このタイプのPICのAD変換はArduinoに比べて少し面倒です。
まずPICの動作クロックをもとにAD変換のクロックをレジスタに設定します。次に、AD入力端子の選択を行ってAD変換用のコンデンサを充電します。
充電が終了するまで待ってからAD変換を開始して、AD変換が終了するまで更に待ちます。割り込みもしくはレジスタの値を読み取ってAD変換終了を確認します。
変換結果は2つのレジスタに入っていますので、これらを合わせて10ビットの値を取り出すとAD変換のデータを利用することが出来るようになります。

AD変換を行うたびにこれらの処理を繰り返す必要があります。AD変換の内部動作を知ることが出来て勉強にはなりますが、全てをプログラムに記述しければならないのは面倒ですね。Arduinoも内部では同じような処理を行っているのでしょうが、それを全く見せないのでお手軽ですね。

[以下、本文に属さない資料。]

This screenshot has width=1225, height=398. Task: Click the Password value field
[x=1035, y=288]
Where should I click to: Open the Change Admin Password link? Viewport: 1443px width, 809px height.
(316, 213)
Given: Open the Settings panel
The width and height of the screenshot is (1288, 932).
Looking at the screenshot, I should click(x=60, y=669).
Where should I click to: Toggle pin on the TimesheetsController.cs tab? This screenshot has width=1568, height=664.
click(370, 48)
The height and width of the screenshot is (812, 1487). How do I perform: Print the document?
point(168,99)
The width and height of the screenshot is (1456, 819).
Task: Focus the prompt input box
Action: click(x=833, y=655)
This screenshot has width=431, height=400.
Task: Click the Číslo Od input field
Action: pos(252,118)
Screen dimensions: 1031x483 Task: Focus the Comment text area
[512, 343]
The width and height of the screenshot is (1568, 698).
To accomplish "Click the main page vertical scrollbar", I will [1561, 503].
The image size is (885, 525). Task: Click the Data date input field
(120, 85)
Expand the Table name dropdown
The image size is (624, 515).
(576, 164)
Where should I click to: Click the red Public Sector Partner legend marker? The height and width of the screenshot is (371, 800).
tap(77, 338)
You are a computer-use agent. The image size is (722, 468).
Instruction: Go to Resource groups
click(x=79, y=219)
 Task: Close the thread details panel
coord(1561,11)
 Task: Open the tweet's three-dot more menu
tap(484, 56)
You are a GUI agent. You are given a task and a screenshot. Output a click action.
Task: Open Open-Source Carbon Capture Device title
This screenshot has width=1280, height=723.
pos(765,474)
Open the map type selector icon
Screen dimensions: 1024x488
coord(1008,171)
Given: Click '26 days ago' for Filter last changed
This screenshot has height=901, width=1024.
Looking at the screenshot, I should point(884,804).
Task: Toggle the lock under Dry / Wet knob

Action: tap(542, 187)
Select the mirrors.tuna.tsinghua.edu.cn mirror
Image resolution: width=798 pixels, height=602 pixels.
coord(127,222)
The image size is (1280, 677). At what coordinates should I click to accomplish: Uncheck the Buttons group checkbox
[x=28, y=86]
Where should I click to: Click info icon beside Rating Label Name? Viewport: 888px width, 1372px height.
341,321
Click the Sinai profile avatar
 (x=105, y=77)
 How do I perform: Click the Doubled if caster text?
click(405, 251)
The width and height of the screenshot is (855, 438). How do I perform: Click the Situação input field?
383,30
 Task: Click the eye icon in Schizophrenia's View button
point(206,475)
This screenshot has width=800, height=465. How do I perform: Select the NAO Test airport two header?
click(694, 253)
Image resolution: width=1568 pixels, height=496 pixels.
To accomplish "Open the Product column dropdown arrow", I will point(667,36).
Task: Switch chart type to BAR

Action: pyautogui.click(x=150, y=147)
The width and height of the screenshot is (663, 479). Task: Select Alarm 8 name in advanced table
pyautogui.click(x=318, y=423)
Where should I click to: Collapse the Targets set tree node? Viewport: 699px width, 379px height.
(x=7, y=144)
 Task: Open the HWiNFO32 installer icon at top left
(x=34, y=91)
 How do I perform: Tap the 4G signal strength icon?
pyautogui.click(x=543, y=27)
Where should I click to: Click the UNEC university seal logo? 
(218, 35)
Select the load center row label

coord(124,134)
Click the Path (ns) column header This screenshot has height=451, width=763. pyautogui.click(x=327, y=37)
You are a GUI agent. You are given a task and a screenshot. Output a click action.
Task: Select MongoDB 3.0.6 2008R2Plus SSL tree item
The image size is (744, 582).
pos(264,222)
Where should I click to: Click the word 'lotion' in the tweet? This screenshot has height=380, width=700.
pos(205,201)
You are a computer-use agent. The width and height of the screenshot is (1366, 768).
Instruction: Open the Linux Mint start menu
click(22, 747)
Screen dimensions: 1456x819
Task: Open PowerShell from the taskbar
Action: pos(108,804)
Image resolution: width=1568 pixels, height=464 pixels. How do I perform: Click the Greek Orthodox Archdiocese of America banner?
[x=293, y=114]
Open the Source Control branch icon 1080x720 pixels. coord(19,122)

PIC16F819にはAD変換のときに基準にする定電圧リファレンス回路(FVR)が内蔵されていないようです。外部からリファレンス電圧を与えられますが、今回はお試しの回路なのでVDDとVSS間の電圧を利用しました。

センサーから取得したデータから温度を計算するときに誤差を(多少?)少なくする計算方法もあるようですが、それほど効果なさそうなので一般的に使われている計算式で求めました。これで実際に計測した温度を求めてみると、かなり誤差があるものでした。一番少ない場合で1℃前後、多いときで5~6℃違うこともありました。もともとこのセンサーの精度が±4℃なので仕方ないのかもしれませんけど。

今回はリファレンス電圧にVDDとVSSを利用したので、電源によってもかなり測定結果が異なりました。電力を使わないアナログの気温計と比較したとき、いちばん誤差が少なかったのはPICライターのPICkit4から電源を取ったときでした。この場合ほぼ1℃程度の誤差でした。

このセンサーは温度計に使うにはあまり実用的ではなさそうです。赤外線LEDなどと組み合わせて、ある温度を超えたらエアコンのスイッチをいれるとかいう使い方ならいいかもしれませんね。

ところで今回使った部品は、抵抗以外のセンサーやコンデンサなど全て秋月電子のお楽しみ袋に入っていたもので賄いました。いや〜お楽しみ袋いいですね。